Here's a page with 3 tutorials, one using file pointers, one using zlib to load into memory and then create a surface...

http://www.kekkai.org/roger/sdl/rwops/rwops.html

And here's the documentation on the RWops functions: http://www.libsdl.org/cgi/docwiki.cgi/SDL_5fRWops

These functions are probably what you'll end up using:

SDL_RWops * SDLCALL SDL_RWFromMem(void *mem, int size);
SDL_RWops * SDLCALL SDL_RWFromConstMem(const void *mem, int size);

I hope this helps, it should be able to do what you want.

Edit: Once you have a SDL_RWops struct made, you can use the good old SDL_LoadBMP() with the _RW suffix added: SDL_LoadBMP_RW, the RW functions also exist in the SDL_image library so you can use IMG_Load_RW (if my memory is still good).
Thanks Exab, that is leading me in the right direction..

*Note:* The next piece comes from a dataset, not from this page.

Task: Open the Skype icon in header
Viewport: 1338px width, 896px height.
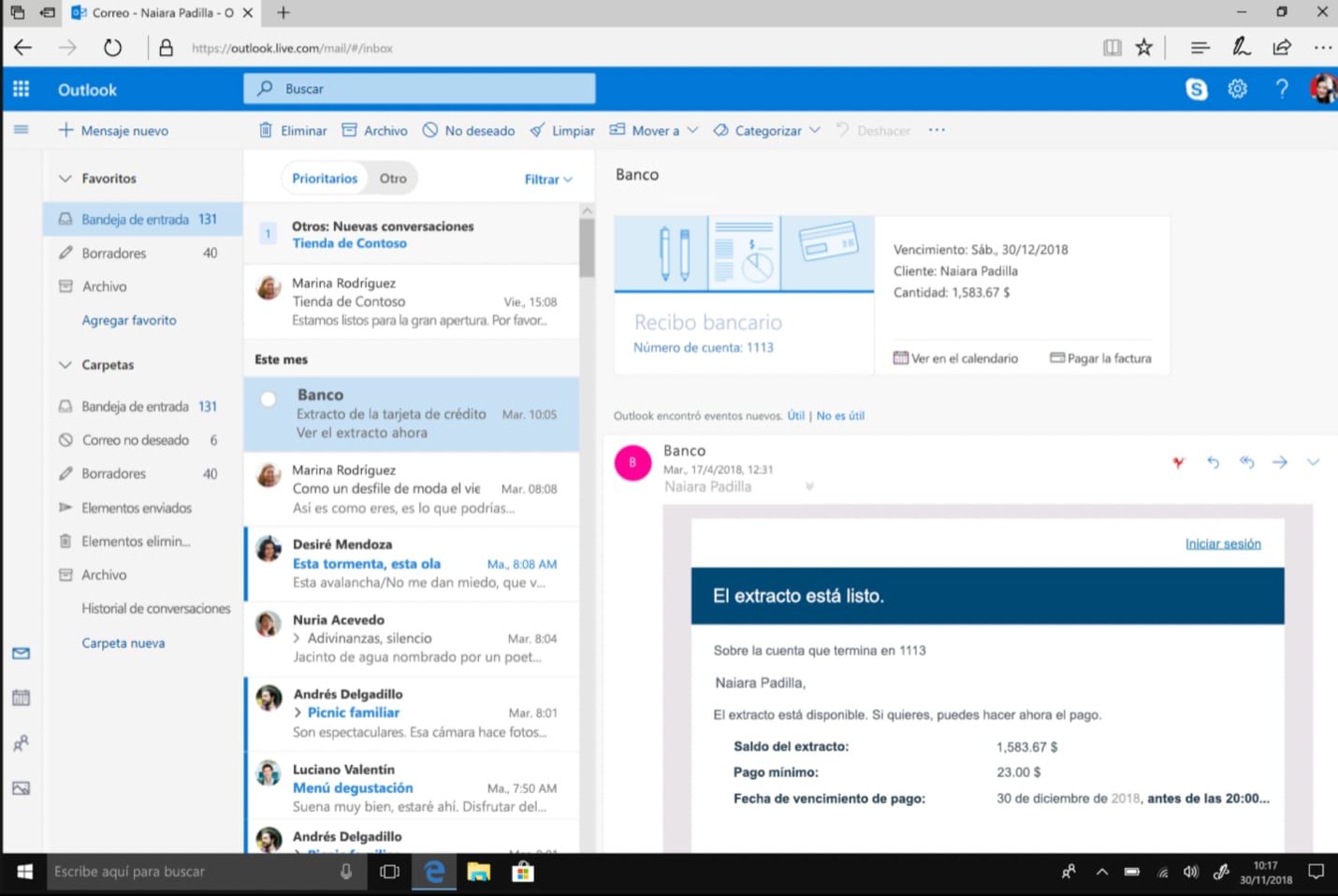Action: 1196,90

The thing is I tried the following test example which you think would be straightfoward, but I get a runtime error as soon as I try to access the width of my created surface.

	int numBytes = 20;	BYTE* buffer = new BYTE [numBytes];	for( int i = 0; i < numBytes; i++ )		buffer = i;	SDL_RWops* rwop = SDL_RWFromMem( buffer, numBytes );	SDL_Surface* textGFX = SDL_LoadBMP_RW( rwop, 0 );        //executable will crash on next line	int w = textGFX->w;


Note: I would prefer to not have to use files an an intermediate and do directly from new memory on the heap.
I haven't used those functions for a while, but I think you actually need the right headers and stuff if you use something like SDL_LoadBMP_RW.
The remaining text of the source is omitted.